(Record set begins)

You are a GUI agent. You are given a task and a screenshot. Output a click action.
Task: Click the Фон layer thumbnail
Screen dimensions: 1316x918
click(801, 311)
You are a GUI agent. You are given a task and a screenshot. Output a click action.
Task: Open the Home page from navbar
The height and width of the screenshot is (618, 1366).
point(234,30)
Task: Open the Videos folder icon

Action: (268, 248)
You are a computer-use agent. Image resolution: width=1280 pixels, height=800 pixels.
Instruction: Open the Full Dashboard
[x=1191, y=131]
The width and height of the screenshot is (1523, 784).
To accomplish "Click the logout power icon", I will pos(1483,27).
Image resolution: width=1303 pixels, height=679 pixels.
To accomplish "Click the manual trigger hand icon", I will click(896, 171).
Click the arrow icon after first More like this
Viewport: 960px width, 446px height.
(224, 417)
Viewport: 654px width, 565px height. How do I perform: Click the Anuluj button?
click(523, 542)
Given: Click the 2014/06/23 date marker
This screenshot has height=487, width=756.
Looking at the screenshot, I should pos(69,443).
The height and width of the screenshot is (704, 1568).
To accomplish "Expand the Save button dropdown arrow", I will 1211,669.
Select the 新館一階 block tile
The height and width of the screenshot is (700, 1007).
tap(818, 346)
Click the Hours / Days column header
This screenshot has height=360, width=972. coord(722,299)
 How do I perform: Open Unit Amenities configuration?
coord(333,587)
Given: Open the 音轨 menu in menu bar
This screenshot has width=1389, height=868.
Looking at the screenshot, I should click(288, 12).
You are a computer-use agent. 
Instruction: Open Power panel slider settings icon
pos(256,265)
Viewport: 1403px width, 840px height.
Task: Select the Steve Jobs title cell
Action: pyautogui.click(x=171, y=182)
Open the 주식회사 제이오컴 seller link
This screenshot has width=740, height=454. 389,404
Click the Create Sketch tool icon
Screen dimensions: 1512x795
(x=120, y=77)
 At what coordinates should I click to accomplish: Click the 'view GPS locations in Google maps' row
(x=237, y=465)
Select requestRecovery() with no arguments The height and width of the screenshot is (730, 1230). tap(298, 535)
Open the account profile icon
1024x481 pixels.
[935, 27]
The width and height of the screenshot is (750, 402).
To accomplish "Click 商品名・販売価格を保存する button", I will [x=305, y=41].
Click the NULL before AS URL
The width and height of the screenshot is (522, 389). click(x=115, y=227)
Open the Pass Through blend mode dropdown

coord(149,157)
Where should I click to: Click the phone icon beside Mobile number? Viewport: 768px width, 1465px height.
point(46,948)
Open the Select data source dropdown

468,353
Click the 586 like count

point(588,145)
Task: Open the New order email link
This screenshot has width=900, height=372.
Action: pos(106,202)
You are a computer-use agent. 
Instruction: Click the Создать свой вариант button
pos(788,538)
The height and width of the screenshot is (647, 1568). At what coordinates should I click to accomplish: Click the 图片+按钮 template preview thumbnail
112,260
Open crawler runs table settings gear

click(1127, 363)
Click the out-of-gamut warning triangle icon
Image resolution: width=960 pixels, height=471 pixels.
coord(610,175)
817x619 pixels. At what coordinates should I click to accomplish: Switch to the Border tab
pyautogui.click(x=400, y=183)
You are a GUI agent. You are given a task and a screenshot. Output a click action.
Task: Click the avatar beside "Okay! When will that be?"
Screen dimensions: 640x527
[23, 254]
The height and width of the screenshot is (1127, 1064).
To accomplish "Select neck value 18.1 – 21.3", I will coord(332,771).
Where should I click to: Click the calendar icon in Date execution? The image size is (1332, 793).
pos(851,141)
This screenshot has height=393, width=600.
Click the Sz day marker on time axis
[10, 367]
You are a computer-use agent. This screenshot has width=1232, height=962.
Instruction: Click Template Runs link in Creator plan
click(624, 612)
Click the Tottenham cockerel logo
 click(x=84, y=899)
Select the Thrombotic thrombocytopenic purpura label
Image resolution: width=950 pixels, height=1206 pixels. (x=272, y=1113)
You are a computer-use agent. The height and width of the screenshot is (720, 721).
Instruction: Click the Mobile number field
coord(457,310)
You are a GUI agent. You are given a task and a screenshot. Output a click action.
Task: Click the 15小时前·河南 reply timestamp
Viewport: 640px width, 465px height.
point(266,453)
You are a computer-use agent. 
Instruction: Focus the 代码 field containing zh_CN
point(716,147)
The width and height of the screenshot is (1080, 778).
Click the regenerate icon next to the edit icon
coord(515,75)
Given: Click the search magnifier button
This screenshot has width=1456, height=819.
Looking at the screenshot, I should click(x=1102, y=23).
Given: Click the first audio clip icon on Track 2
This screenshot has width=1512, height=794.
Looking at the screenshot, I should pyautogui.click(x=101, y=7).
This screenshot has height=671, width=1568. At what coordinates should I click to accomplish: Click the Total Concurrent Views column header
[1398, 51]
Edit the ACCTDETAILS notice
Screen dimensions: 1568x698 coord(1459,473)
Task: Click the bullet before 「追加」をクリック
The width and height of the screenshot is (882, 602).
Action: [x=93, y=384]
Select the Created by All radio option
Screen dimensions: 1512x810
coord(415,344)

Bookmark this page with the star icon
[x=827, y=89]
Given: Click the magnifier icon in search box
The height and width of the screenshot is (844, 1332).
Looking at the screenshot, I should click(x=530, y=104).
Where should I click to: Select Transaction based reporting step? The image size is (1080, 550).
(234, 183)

(Record set ends)

* [Prompt] Within the data above, how many lines include the string "magnifier"? Only the number is required.

* [Answer for the task] 2